▶ [SCHRIFTLICHE AUFGABE 1]: Schreiben Sie aus dem Artikel über den Dokumentarfilm zur Altenpflege den Abschnitt von „Dokumentarfilm über Altenpflege: Das“ bis „ihre Zeit, 24/7.“ wortgetreu ab.

▶ [TEXTAUSZUG]:
Dokumentarfilm über Altenpflege: Das wahre Gesicht von Familie

Eine polnische Altenpflegerin in Bochum: „Family Business“ von Christiane Büchner erzählt von sozialer Distinktion und Interkulturalität.

Eine eine jüngere Frau hat sich bei einer älteren untergehakt. Sie laufen im Sonnenschein und schauen in unterschiedliche Richtungen

Anne und ihre Pflegerin Jowita – in trauter Zweisamkeit Foto: Real Fiction

Im polnischen Lubin wird das Haus noch gebaut, in dem man schon lange wohnt. Ein Rohbau quasi, fast leer. Zeug muss her. Jowita, ihr Mann, Teenie-Tochter und die Hunde brauchen Geld. Im deutschen Bochum, Häuschen im Grünen mit Terrasse, wird das frühere Kinderzimmer entrümpelt. „Die braucht halt ’n Platz zum Schlafen.“ Zeug muss weg. Die Töchter von Anne, 88, dement, brauchen Jowita, ihre Arbeitskraft, ihre Zeit, 24/7.

▶ [Gespeicherte Datensätze]:
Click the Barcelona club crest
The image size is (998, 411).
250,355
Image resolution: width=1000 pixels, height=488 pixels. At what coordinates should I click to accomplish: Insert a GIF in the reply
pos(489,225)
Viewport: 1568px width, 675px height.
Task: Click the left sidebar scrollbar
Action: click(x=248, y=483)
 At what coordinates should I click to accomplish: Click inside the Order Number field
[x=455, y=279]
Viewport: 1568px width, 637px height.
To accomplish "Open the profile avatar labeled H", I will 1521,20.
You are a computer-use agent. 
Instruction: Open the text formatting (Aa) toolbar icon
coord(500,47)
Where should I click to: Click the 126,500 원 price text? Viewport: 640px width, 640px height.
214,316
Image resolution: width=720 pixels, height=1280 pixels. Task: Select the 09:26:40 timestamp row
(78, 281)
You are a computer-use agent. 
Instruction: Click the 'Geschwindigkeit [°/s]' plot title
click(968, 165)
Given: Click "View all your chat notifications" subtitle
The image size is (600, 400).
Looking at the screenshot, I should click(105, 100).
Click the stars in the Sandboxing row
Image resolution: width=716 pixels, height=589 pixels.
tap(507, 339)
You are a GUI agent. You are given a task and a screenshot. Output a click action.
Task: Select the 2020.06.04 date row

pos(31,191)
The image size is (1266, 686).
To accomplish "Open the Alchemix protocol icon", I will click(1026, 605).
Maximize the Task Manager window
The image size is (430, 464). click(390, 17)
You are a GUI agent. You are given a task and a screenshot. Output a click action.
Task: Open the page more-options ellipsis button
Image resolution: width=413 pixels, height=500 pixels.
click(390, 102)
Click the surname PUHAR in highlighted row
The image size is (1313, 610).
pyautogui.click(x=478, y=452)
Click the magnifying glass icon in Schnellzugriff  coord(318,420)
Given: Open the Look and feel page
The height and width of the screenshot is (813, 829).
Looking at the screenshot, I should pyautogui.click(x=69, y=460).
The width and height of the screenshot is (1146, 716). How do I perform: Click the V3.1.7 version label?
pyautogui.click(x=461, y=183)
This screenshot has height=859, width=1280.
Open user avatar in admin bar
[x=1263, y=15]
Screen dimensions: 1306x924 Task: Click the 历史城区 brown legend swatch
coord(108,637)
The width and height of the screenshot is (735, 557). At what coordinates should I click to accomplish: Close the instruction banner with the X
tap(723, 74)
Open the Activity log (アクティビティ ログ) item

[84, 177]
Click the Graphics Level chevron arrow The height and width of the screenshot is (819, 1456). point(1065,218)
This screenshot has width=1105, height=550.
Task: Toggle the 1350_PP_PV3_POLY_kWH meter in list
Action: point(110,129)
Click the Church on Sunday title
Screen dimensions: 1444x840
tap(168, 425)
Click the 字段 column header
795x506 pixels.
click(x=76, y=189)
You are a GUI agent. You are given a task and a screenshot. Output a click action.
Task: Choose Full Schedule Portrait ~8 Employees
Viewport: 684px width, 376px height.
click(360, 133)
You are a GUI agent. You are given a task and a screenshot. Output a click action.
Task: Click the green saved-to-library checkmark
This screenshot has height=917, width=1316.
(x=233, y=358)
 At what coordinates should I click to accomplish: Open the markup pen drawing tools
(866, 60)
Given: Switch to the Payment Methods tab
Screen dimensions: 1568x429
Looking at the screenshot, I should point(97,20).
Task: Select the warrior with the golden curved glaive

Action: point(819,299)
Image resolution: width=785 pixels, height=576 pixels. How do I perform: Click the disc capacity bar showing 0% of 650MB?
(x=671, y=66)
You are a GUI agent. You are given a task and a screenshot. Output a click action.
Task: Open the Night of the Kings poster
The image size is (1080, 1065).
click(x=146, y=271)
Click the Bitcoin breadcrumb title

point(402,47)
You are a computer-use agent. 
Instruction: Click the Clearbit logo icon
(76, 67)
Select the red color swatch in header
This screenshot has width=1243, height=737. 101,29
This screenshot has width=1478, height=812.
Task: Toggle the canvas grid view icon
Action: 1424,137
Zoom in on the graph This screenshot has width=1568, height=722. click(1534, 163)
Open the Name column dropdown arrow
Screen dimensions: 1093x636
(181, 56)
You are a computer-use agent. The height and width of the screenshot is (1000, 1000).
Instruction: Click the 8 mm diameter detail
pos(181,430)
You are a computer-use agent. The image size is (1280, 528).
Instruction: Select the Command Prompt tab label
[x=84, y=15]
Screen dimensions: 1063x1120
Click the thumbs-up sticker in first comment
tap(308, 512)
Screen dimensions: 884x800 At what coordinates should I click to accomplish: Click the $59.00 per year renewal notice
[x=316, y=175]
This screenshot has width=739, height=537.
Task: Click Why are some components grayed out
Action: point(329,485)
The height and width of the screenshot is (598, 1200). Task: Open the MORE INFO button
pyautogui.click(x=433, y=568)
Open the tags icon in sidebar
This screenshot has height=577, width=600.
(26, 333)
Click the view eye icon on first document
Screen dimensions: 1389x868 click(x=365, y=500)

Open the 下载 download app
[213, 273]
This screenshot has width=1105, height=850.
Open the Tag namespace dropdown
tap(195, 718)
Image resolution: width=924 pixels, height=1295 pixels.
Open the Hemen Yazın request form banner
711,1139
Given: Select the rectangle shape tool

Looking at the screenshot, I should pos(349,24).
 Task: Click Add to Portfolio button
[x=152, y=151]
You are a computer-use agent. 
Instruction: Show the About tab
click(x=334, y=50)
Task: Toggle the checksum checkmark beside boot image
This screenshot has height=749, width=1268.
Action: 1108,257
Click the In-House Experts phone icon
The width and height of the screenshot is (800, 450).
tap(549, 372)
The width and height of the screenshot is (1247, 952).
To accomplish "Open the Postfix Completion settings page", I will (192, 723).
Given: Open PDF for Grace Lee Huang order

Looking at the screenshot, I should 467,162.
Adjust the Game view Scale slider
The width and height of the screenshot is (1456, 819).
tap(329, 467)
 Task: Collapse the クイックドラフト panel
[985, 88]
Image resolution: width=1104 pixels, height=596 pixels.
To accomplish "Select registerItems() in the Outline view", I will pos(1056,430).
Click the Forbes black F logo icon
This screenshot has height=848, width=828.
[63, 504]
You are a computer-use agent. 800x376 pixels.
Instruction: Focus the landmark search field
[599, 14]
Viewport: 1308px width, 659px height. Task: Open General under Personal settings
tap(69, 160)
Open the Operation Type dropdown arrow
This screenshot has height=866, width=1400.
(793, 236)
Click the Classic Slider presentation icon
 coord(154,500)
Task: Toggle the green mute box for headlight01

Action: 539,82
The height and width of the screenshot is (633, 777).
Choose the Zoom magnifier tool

▶ [SCHRIFTLICHE AUFGABE 2]: Benennen Sie in den Datensätzen im Abschnitt von der Zeile mit „Click the In-House Experts phone icon“ bis zur Zeile mit „Action: 539,82“ jedes „Task“ in „Instruction“ um. Geben Sie nur diese Zeilen wieder und lassen Sie alles andere unverändert.

▶ [VOLLSTÄNDIGE ANTWORT 1]:
Dokumentarfilm über Altenpflege: Das wahre Gesicht von Familie

Eine polnische Altenpflegerin in Bochum: „Family Business“ von Christiane Büchner erzählt von sozialer Distinktion und Interkulturalität.

Eine eine jüngere Frau hat sich bei einer älteren untergehakt. Sie laufen im Sonnenschein und schauen in unterschiedliche Richtungen

Anne und ihre Pflegerin Jowita – in trauter Zweisamkeit Foto: Real Fiction

Im polnischen Lubin wird das Haus noch gebaut, in dem man schon lange wohnt. Ein Rohbau quasi, fast leer. Zeug muss her. Jowita, ihr Mann, Teenie-Tochter und die Hunde brauchen Geld. Im deutschen Bochum, Häuschen im Grünen mit Terrasse, wird das frühere Kinderzimmer entrümpelt. „Die braucht halt ’n Platz zum Schlafen.“ Zeug muss weg. Die Töchter von Anne, 88, dement, brauchen Jowita, ihre Arbeitskraft, ihre Zeit, 24/7.

▶ [VOLLSTÄNDIGE ANTWORT 2]:
Click the In-House Experts phone icon
The width and height of the screenshot is (800, 450).
tap(549, 372)
The width and height of the screenshot is (1247, 952).
To accomplish "Open the Postfix Completion settings page", I will (192, 723).
Given: Open PDF for Grace Lee Huang order

Looking at the screenshot, I should 467,162.
Adjust the Game view Scale slider
The width and height of the screenshot is (1456, 819).
tap(329, 467)
 Instruction: Collapse the クイックドラフト panel
[985, 88]
Image resolution: width=1104 pixels, height=596 pixels.
To accomplish "Select registerItems() in the Outline view", I will pos(1056,430).
Click the Forbes black F logo icon
This screenshot has height=848, width=828.
[63, 504]
You are a computer-use agent. 800x376 pixels.
Instruction: Focus the landmark search field
[599, 14]
Viewport: 1308px width, 659px height. Instruction: Open General under Personal settings
tap(69, 160)
Open the Operation Type dropdown arrow
This screenshot has height=866, width=1400.
(793, 236)
Click the Classic Slider presentation icon
 coord(154,500)
Instruction: Toggle the green mute box for headlight01

Action: 539,82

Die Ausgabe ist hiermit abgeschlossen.